Colossal Studios Interview

MMORPG.com has published a short interview with Colossal Studios' James Moffet about the content outsourcing they do for massively multiplayer titles, as well as the MMORPG industry as a whole. Here's a bit to get you started:
Q: As someone working in the MMO-genre, but without a project, you can offer us a unique perspective. What do you think about the current crop of MMORPGs and those coming down the pipe? What is good? What is bad? What is missing?

A: What is good? Graphics. Graphics just keep getting better (at least for some).
What is bad: Instanced game play (personal preference).
What is missing? Innovation!

/rant on.

I see a lot of games in development but with very little innovation (there are some, but they are few and far between). The art changes, the story changes (or does it?), however the game mechanics and features change only slightly.
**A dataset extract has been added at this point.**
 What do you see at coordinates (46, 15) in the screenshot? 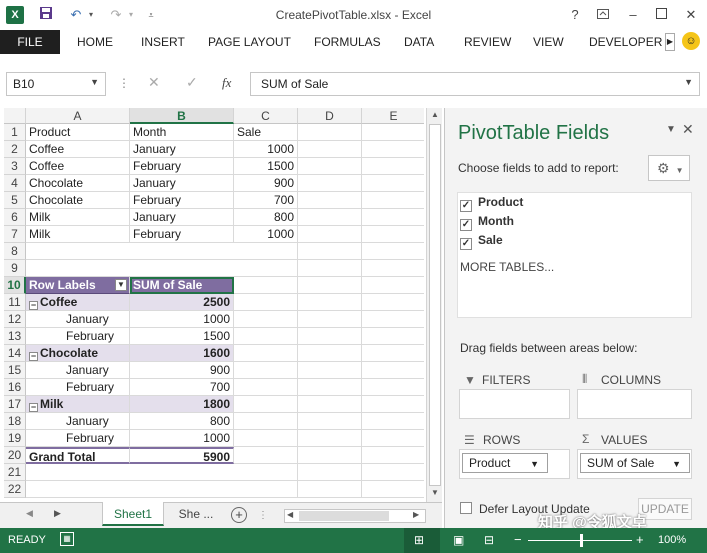
I see `save-icon` at bounding box center [46, 15].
For those people who have been playing MMOs since the Ultima days, most of these new titles are going to be extremely boring.

Since MMOs are expensive to build and extremely high risk in terms of gaining market share, we are seeing a plethora of low risk, high profile licenses that provide the same basic MMO features as all the others, but with slight differences to combat, questing, etc. These are games designed to make a whole bunch of money in the first six months based on the hype provided by the license.

Luckily, the number of people who play MMOs is constantly expanding with new kids coming of age, college kids graduating and now having disposable income, broadband becoming more available, etc.; such that these new games will appear exciting and new to people who have never played MMOs before.

Another trend I see is the consolidation of the industry by the console manufacturers. Right now MMOs are hosted primarily on personal computers. However, I think that you will see MMOs moving away from the PC and migrating to the next generation consoles (for grins, go to your local EB and see how many PC games are available). This may have the side effect of virtually eliminating MMO development by independent studios which historically provide innovation.

But all is not lost. My crystal ball suggests that innovation will continue to surface out of the independent developers for PC. Know however, that once the (next big thing) is developed, it will be copied by the giants, over-hyped, and replicated ad nauseam until the cycle repeats again and again. It's the pioneer you find dead by the side of the trail with arrows in their back.